Introducing: Hackers & Hustlers Jobs
We all know that hiring is hard. At Olark, we spent months trying to find the right people. For bigger companies this is a problem, but for a startup it’s a matter of life and death. So every startup I know is desperately looking for a better way to find their next hire.
If you’re in the YC network, you’ll attest to the immense value added by the YC jobs board on Hacker News. HN Jobs is so useful because it exposes your job opportunity to a lot of the right type of people. You’d probably get more eyeballs on a Monster.com listing, but those eyeballs probably don’t belong to talented hackers, designers, or startup business types.
So most non-YC startups rely on word of mouth and their social networks. I haven’t heard of any startup successfully using other job boards to find high-quality recruits. I have a theory as to why this might be the case.
When you launch any product, your goal is to find the people who need your product most. In the case of jobs boards, you typically find people who badly need a job. But those don’t tend to be the most talented individuals. So companies that post listings on the most popular jobs boards tend to get flooded with unimpressive resumes.
The reason why HN jobs works so well is that it’s hidden on a popular social news site where some of the world’s most talented hackers like to discuss startups and technology. They’re not there because they need a job, they’re there for intellectual stimulation, and if a great opportunity happens to bubble up, well, they might consider it.
The same thing is true on a vastly smaller scale for Hackers & Hustlers. Michigan’s most talented startup people hang out and talk shop every day on this Facebook group. It makes sense that you’d start to see a lot of people posting job opportunities as the community grew.
The problem is that job opportunities are not always the most interesting community discussion point. I don’t think people mind being gently notified that CompanyX is hiring, but they don’t want it to get in their way. That’s why Nate West and I created Hackers & Hustlers Jobs.

• [SOURCE MATERIAL]

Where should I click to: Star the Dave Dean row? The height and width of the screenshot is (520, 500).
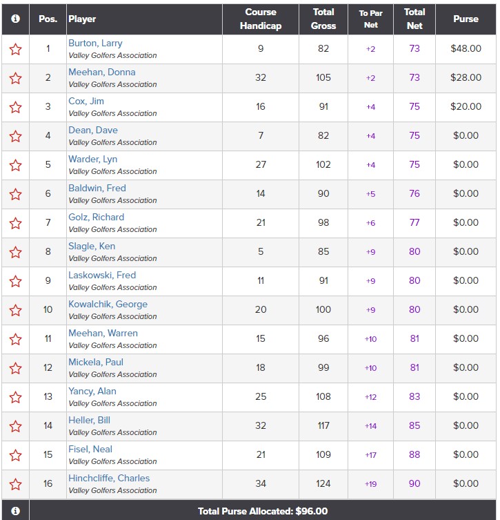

• [REQUEST A] Decide whether each statement agrees with the post on Hackers & Hustlers Jobs. Answer yes or no for each and quote the words that decide it: (i) Olark spent months trying to find the right people. (ii) Hackers & Hustlers is a LinkedIn group. (iii) Talented hackers visit Hacker News mainly because they need a job.
• [REQUEST B] According to the post on Hackers & Hustlers Jobs, who created Hackers & Hustlers Jobs together with the writer?
Use only the post on Hackers & Hustlers Jobs as your source, not the listing.

• [EXERCISE SOLUTION A]
(i) Yes: "At Olark, we spent months trying to find the right people."
(ii) No: "Michigan’s most talented startup people hang out and talk shop every day on this Facebook group."
(iii) No: "They’re not there because they need a job, they’re there for intellectual stimulation"

• [EXERCISE SOLUTION B] Nate West